Ayodhya Mandapam is a common meeting hall type of building-structure specifically made for the purpose of sath-sangamam (association of like-minded or common interest on religious development/discourses) at West Mambalam, Chennai, India. The mandapam is managed by Sri Ram Samaj. who also operate Mithilapuri Kalyana Mandapam - a marriage hall, Sri Sitaram Vidyalaya school and Gnanavapi - a place for conducting funeral rites.

The Mandapam was constructed in 1964 and initially it was open to the Iyers of Mambalam (a set of Brahmin Community). Later it was made available for all the other communities. Till now it is known for the association/meeting point for Brahmin community.

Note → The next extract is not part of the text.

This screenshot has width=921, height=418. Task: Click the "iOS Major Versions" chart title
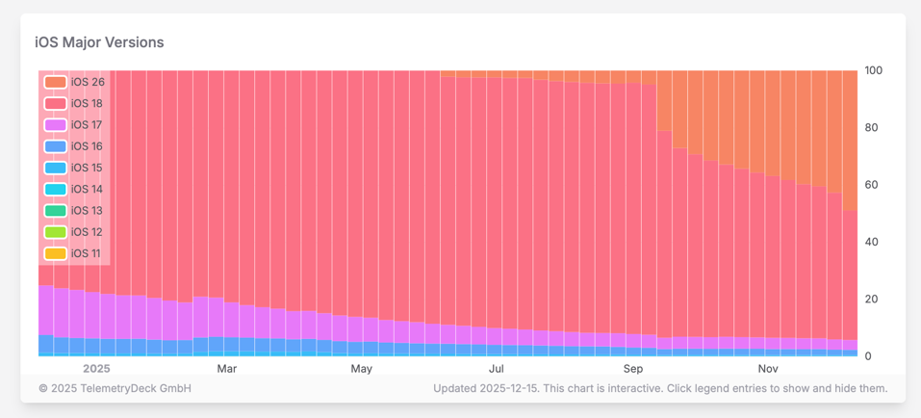click(99, 42)
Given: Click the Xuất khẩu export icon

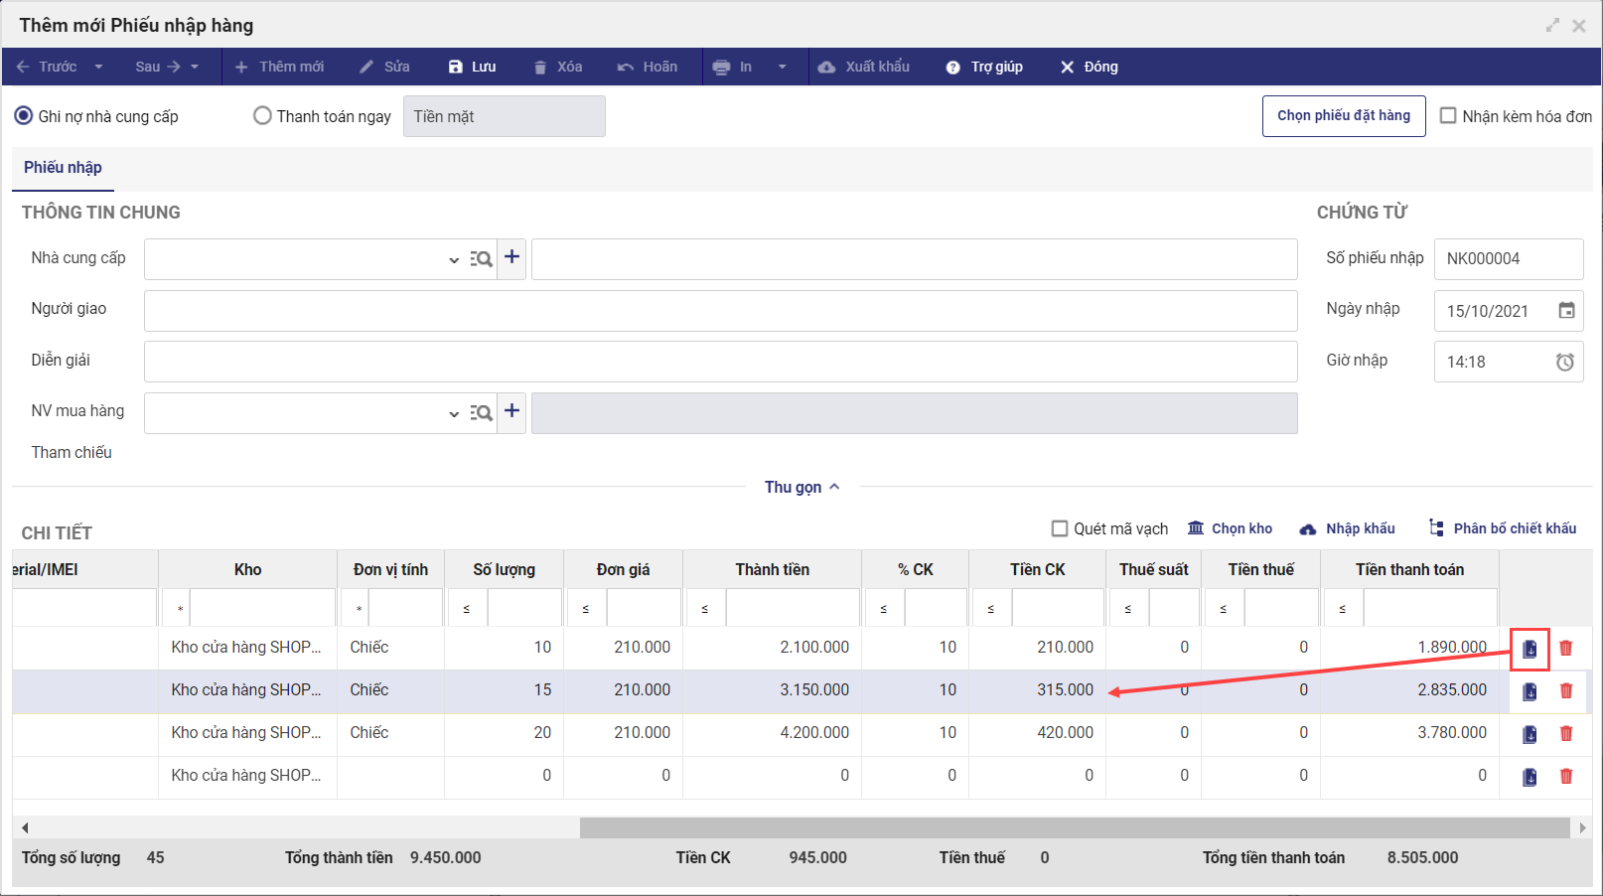Looking at the screenshot, I should coord(826,67).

Periodic discourses on Vedas and Upanishads as well as several cultural meet-outs are handled throughout the year. In the month of March–April of every year, programmes in connection to Rama Navami Maha-utsav is very special at Ayodhya Mandapam.

In January 2014, this society was taken over by HR & CE department of Tamil Nadu Government. After protest by the general public/ the Chief Justice of Madras High Court stayed the proceedings of the Tamil Nadu Government. As usual Sri Ram Samaj is managed by the committee appointed by General Body of Sri Ram Samaj. Sri Ram Samaj is a registered society, managed by the elected body of 15 people. It consists of the President, Vice President, Secretary, Asst. Secretary and the Treasurer.